*Text under study*:
In Ukraine, Tamila was helped by Light of Hope, a local organisation, with the support of the Global Fund. She is 19 years old and was admitted to a psychiatric
clinic after an unsuccessful suicide attempt. The ambulance doctors found out that she was living with HIV and revealed her status to the doctors at the psychiatric clinic. Tamila was not using drugs and was not involved in the sex trade, but she was treated aggressively and beaten by medical staff in the resuscitation unit at the hospital to which she was taken.
Through the work of Light of Hope, the local organisation with which the International HIV/AIDS Alliance works, there has been intervention in Tamila's case. A review was held and she now receives the emotional, medical and legal support that might not otherwise have been available to her. She would have become another wasted life because of the prejudice that exists towards those living with HIV/AIDS.
I shall cite a further example of the way in which bureaucracy can prevent help from reaching those who should receive it. Working with a locally based charitable foundation called Alternative, the alliance found out about a HIV-positive woman who had given birth and, because of the circumstances in which she was living, had left her child in the hospital. She believed that she could not give it proper care. Later, because she had a job and her life had become more stable, she felt able to try to reclaim her child, but Ukrainian bureaucracy and stereotyping about socially vulnerable people made getting the child back a complicated task.

*Directions*:
1) Answer these questions about the text on HIV support in Ukraine:
(a) How old is Tamila?
(b) Which local organisation intervened in Tamila's case?
(c) What is the name of the charitable foundation through which the alliance learned about the HIV-positive mother?
2) Shorten the paragraph of the text on HIV support in Ukraine that begins "I shall cite a further example," keeping its main facts.

*Records supplied*:
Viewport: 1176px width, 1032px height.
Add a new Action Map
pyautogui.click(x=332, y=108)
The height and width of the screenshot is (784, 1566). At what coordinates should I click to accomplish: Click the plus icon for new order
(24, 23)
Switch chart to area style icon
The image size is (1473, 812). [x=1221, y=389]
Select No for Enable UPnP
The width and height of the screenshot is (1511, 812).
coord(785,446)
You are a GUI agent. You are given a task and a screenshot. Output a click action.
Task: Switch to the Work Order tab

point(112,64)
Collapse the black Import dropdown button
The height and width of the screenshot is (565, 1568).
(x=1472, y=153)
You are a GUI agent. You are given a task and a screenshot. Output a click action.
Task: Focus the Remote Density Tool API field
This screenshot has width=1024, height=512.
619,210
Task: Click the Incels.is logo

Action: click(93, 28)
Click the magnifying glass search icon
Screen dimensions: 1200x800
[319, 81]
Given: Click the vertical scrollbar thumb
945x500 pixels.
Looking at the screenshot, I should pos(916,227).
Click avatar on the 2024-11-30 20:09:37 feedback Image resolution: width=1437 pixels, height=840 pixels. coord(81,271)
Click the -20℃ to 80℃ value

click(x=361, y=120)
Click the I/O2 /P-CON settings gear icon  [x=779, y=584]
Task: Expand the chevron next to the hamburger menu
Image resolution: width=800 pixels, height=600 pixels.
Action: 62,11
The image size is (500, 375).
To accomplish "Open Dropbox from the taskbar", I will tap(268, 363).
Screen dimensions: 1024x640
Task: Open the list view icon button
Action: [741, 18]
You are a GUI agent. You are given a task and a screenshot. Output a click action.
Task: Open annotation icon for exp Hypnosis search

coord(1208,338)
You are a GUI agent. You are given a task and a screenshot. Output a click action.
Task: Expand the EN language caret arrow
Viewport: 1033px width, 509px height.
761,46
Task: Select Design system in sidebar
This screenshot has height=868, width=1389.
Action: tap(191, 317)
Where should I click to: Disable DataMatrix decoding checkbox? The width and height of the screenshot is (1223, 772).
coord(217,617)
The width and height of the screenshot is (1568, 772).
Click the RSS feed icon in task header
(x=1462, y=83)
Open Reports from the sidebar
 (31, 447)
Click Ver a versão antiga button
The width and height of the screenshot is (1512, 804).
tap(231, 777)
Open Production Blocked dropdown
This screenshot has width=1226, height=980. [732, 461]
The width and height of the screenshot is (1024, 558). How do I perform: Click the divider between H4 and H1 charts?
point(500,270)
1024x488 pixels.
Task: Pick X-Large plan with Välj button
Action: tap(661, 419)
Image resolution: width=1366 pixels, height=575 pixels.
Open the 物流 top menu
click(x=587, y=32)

*Responses to the tasks*:
1)
(a) 19 years old.
(b) Light of Hope.
(c) Alternative.

2) Another example shows how bureaucracy can keep help from those who need it. Working with a local charitable foundation, Alternative, the alliance learned of an HIV-positive woman who left her newborn in the hospital because her living circumstances meant she believed she could not care for it. Later, with a job and a more stable life, she tried to reclaim the child. Ukrainian bureaucracy and stereotyping of socially vulnerable people made that difficult.